Ever since taking the dive into FOSS4G (Free and Open Source Software for Geo) I’ve always wondered “Can I do support?” and if you’ve remotely followed the business you’ve seen me float out different ideas for software support and mostly they’ve been rehashed examples I find from other companies and my past experiences with ESRI. That’s one of the main complaints from people “There isn’t any support” which is 100% wrong – there’s plenty of support it’s just different support.

The last two months found me providing QGIS and Geoserver support to two different companies. QGIS support really turns into the old 80/20 rule. 80% of the problems are commonplace and 20% are something I have to research. So far QGIS support hasn’t been that bad. I try to bill every 15 minutes and round down and overall it’s been somewhat fun.

Support Options

Geoserver was a whole different beast. I can get it installed and I can share out the common services quickly and easily. What I learned is there is a lot of flexibility built in that I didn’t know about. So research. Re-installations. Docker. Luckily this support contract was a troubleshooting/research oriented job – so a short duration and a lot of reading and learning.

My approach to support In my opinion has always been backwards. If you look at ESRI Support you buy “Whatever” and you pay maintenance for “whatever”. You get QGIS and you also get the width of breadth of about 3 different software packages. Geoserver you’re getting a lot of functionality and there is cross pollination with QGIS. So how do I make this worthwhile? Retainer basically. The support has to be different – and like I said above – half of the 80% were just data problems. Most of the time what was left was “you really need to upgrade QGIS”.
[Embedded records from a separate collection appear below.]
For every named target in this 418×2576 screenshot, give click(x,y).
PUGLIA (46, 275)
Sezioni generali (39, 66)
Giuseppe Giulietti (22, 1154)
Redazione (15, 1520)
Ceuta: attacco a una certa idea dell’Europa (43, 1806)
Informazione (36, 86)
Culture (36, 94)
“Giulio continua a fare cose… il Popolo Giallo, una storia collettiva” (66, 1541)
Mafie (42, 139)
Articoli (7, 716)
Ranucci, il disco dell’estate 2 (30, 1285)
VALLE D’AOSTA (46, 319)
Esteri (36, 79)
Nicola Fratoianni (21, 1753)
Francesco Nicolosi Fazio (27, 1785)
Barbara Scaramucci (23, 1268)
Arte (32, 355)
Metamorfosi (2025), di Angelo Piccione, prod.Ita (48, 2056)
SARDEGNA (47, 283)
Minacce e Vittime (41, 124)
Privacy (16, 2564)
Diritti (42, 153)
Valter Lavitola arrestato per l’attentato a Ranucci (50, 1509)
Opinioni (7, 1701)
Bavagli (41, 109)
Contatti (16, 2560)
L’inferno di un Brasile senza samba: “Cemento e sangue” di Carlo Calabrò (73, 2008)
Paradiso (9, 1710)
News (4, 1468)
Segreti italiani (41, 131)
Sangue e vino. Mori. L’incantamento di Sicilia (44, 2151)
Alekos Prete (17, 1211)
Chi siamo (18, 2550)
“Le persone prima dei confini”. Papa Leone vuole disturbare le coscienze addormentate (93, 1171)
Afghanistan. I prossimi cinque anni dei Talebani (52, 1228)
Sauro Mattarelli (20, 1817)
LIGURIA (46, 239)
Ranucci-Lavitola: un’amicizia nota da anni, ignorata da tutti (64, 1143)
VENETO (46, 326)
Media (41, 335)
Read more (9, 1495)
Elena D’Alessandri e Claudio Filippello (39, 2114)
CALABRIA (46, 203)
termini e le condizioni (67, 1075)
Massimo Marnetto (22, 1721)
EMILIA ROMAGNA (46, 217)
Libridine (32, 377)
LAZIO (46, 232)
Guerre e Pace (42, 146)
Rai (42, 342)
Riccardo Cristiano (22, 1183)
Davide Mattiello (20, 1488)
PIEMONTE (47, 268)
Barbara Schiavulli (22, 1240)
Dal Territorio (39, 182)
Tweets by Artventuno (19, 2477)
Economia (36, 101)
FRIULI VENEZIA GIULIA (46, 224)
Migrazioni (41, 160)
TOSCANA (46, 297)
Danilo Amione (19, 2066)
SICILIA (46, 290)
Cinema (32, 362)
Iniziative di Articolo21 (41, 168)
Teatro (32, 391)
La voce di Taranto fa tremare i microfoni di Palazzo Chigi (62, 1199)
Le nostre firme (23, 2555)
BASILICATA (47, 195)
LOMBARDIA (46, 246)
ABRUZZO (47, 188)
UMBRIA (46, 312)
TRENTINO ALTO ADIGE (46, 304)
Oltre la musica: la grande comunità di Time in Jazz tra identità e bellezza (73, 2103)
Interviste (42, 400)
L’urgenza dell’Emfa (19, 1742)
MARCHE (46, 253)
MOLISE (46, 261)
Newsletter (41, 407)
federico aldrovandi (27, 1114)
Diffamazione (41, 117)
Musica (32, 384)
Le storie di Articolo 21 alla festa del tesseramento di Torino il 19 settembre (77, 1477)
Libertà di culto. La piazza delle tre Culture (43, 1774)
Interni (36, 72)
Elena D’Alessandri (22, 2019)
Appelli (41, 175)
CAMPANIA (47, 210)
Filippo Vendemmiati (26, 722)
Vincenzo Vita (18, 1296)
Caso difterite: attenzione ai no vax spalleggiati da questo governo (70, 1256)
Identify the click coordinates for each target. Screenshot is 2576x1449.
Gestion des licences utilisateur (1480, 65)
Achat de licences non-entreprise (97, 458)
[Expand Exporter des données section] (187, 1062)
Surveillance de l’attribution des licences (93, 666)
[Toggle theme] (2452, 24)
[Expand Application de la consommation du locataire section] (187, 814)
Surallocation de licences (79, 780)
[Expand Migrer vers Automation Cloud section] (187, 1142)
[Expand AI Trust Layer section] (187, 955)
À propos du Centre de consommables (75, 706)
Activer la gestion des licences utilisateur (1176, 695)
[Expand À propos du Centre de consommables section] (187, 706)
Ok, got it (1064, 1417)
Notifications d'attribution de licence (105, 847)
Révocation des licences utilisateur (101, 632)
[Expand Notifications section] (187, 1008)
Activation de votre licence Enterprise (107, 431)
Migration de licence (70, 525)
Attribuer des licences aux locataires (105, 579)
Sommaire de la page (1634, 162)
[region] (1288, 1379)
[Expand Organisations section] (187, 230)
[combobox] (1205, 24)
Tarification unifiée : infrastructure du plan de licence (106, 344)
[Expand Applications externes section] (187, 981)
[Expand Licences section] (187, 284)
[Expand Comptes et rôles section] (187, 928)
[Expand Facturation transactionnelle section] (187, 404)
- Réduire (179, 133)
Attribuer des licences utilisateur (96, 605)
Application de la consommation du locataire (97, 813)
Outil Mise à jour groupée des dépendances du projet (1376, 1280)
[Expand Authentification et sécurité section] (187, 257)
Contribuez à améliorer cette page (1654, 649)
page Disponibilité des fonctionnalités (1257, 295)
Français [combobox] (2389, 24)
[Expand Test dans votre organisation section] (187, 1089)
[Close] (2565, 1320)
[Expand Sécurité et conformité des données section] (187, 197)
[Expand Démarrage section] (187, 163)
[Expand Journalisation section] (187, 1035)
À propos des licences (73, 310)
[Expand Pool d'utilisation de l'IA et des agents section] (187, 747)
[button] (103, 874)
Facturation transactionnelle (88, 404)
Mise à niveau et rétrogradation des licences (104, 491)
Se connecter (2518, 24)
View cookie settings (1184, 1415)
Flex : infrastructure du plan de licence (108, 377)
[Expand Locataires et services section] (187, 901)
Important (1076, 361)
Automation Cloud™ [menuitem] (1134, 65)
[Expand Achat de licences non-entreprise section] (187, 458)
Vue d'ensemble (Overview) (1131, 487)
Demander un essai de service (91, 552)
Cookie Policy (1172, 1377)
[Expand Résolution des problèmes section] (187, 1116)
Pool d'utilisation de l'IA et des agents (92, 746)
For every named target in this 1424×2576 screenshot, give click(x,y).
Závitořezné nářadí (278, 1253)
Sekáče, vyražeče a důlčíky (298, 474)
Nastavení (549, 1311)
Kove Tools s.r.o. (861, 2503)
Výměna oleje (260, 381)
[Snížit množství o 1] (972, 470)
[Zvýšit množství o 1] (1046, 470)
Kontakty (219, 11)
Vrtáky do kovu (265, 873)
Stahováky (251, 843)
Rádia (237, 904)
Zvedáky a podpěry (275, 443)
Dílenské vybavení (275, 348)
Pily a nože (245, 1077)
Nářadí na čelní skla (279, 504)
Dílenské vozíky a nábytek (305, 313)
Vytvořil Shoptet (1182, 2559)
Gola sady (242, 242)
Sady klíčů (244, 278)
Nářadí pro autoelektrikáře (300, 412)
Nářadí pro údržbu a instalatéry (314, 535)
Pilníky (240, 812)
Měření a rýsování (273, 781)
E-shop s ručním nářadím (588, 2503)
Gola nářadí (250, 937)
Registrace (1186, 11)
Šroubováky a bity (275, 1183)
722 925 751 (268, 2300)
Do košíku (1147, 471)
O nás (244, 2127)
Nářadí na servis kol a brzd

Anyway – excuse the lengthy babble on support. I end this all to say I’m probably going to make a push to do support on a retainer model. Spell out what I will and won’t do – and do what I can/can’t. I’ll help you with software, data, and tell weird jokes. You not only get Free software but you get an old guy with 30 years in the Geo field. Dang. 30 years. Well – that’s not quite depressing but it’s getting there.